## HOW TO COMPLETE THIS TASK
The task calls for an exact retyping of the lines from the one holding "Click in the Filter bookings search field" through the end of the listing, with pictures omitted and nothing added.

--

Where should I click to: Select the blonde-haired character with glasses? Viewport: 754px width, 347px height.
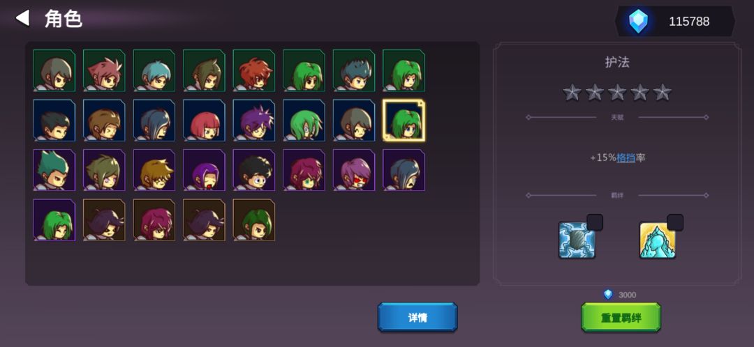tap(154, 170)
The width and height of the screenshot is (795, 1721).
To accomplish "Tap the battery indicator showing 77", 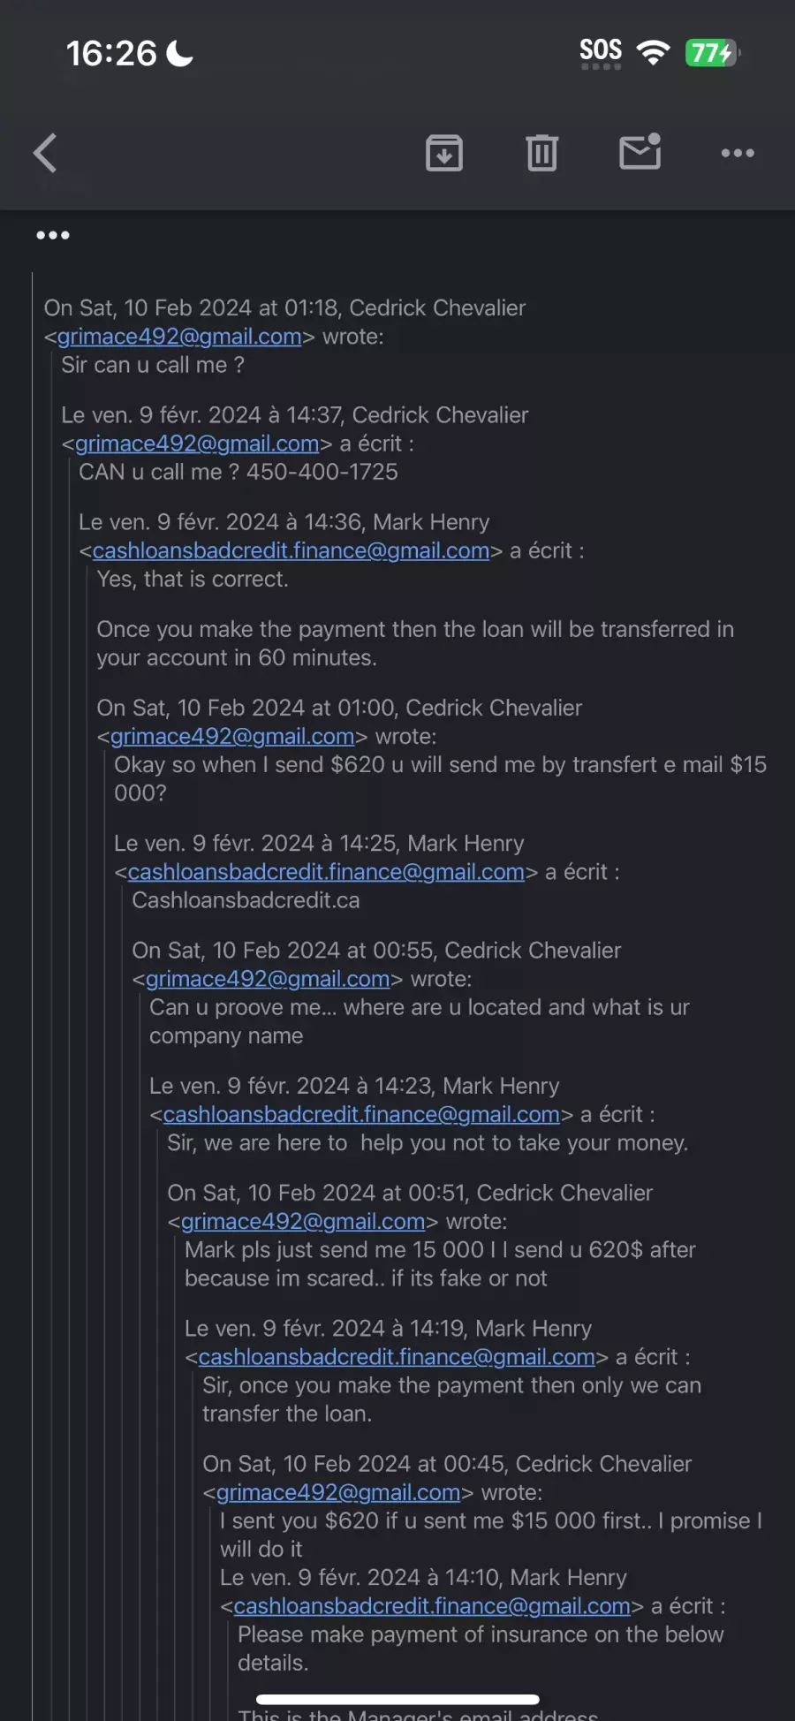I will tap(713, 53).
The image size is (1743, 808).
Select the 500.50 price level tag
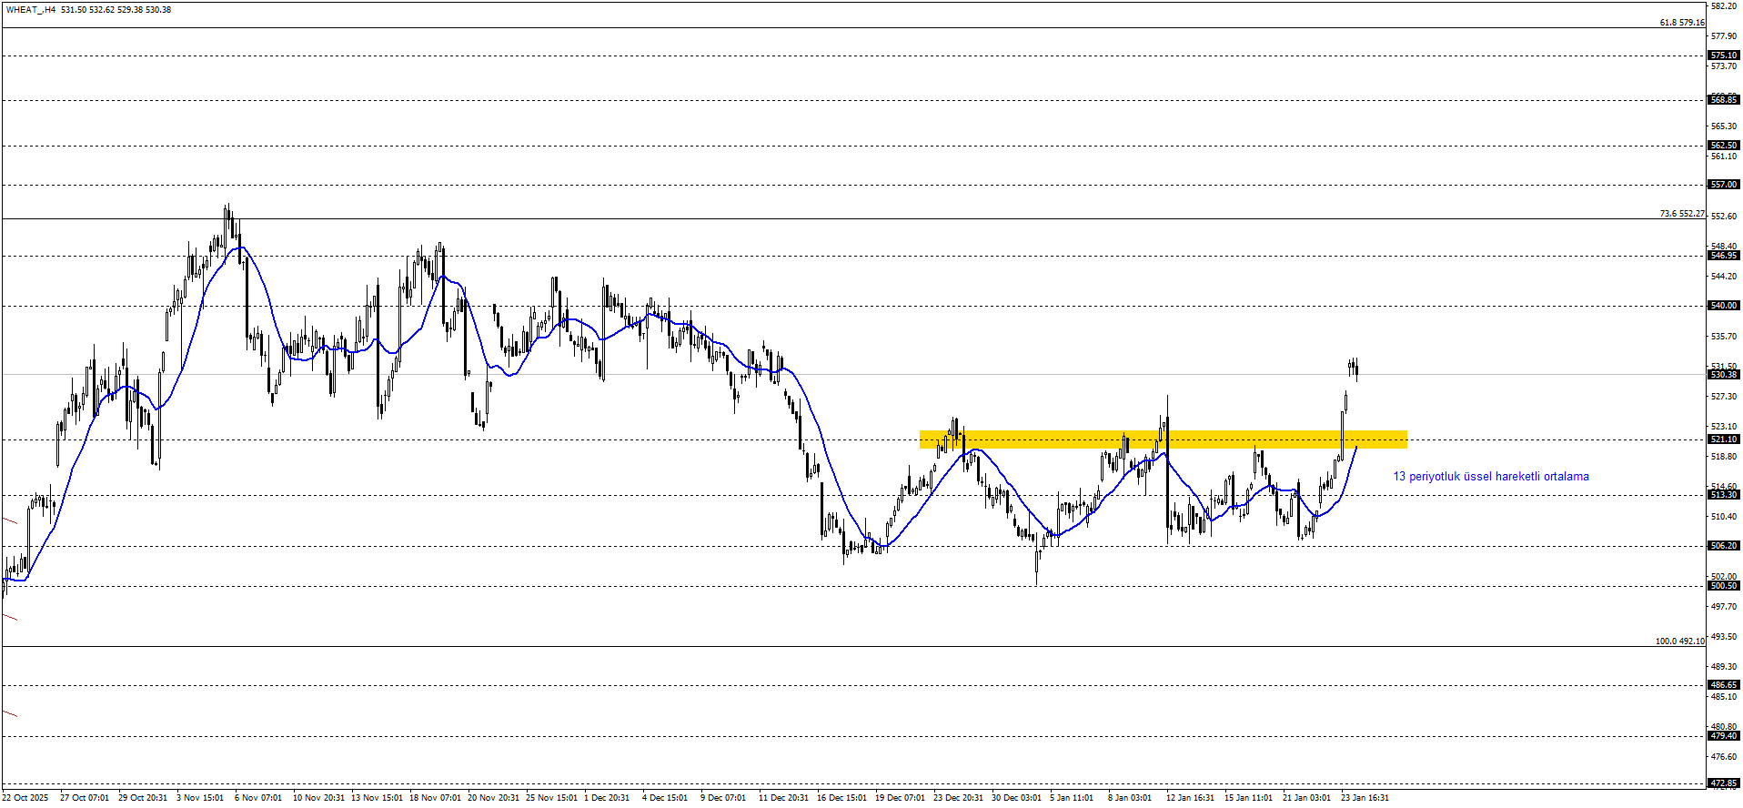click(1724, 586)
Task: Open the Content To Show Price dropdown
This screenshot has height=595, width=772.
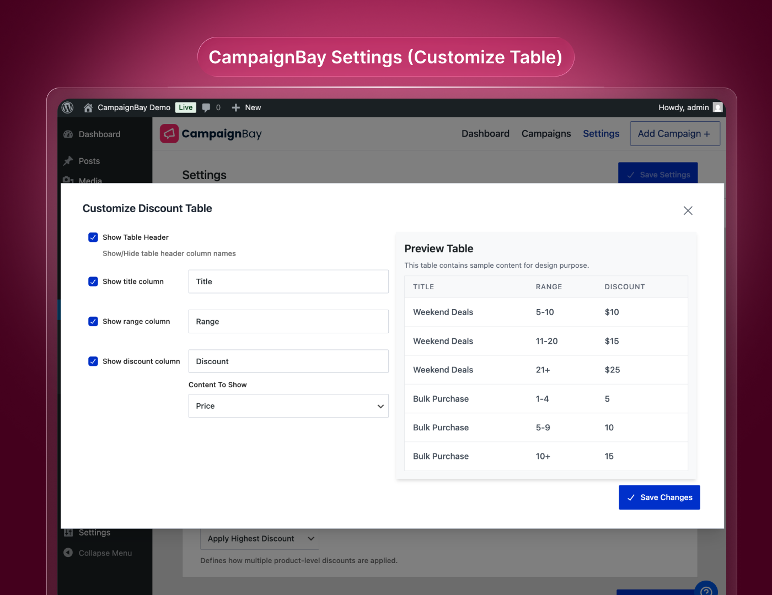Action: click(288, 406)
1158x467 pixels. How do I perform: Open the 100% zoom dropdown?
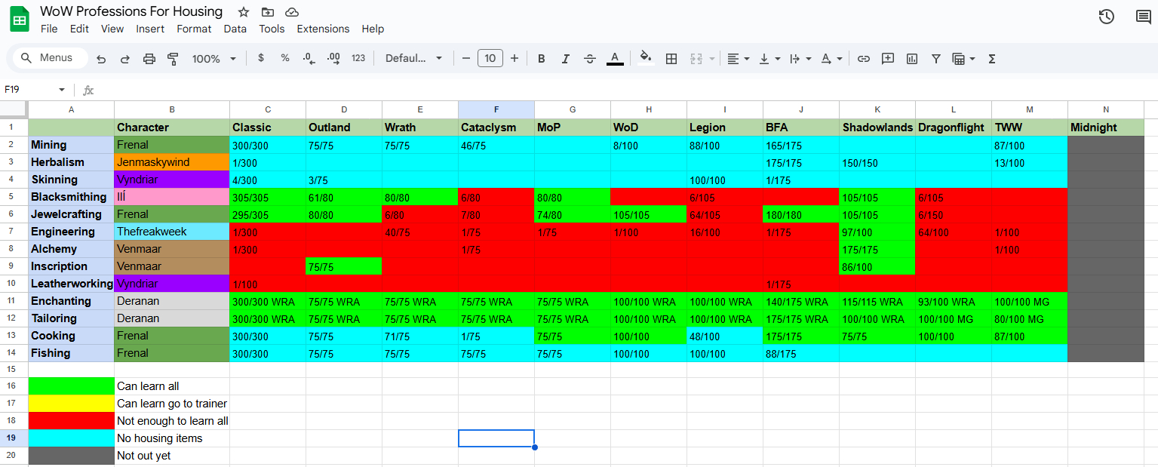point(213,59)
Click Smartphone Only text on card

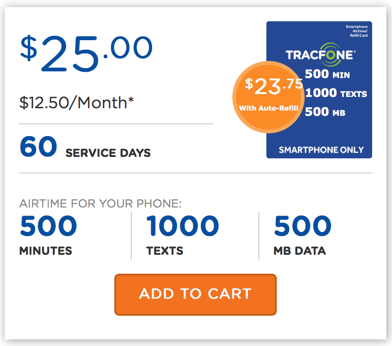point(321,150)

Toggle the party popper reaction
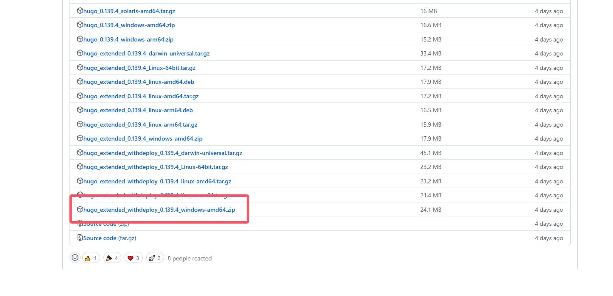[x=112, y=258]
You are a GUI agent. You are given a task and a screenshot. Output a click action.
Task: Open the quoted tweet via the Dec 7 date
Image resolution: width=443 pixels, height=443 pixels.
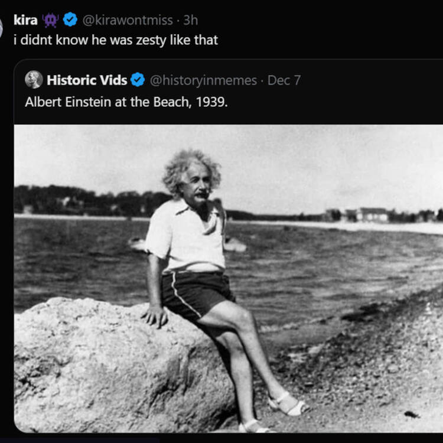[x=284, y=80]
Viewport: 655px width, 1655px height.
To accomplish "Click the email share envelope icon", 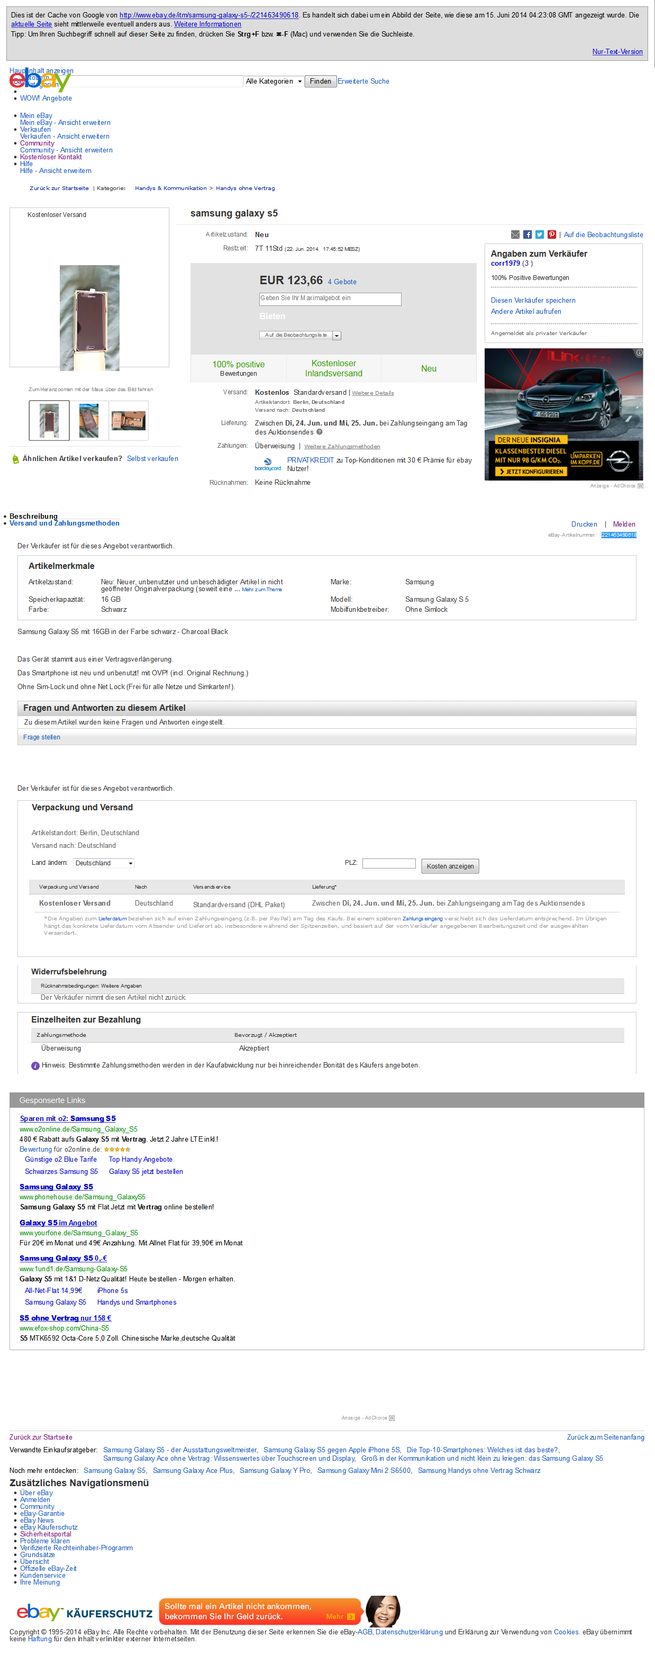I will 515,235.
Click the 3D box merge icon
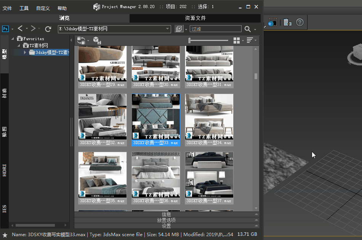Viewport: 362px width, 240px height. pos(97,41)
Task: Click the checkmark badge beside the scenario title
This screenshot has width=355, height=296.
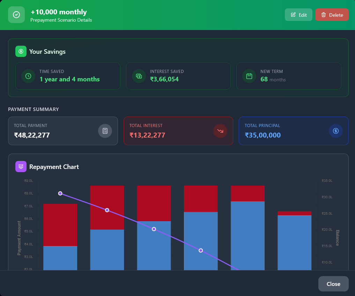Action: click(16, 14)

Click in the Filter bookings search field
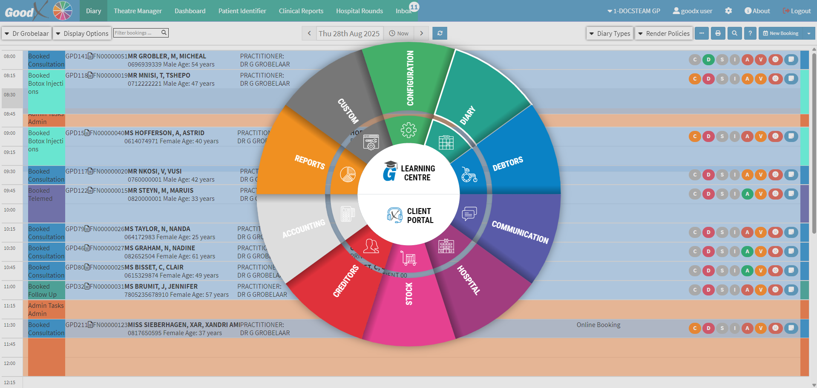pyautogui.click(x=137, y=33)
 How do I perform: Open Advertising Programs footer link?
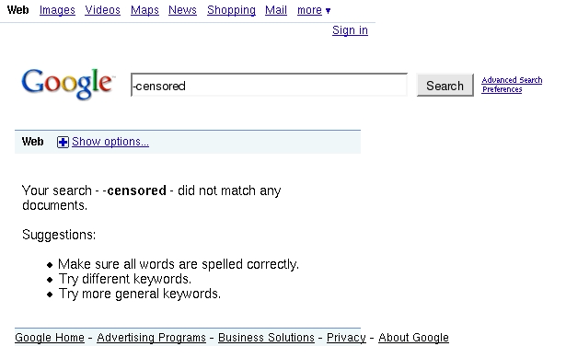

--

## RESULT FOR THIS EXERCISE
Click in the Filter bookings search field
pyautogui.click(x=137, y=33)
 How do I perform: Open Advertising Programs footer link?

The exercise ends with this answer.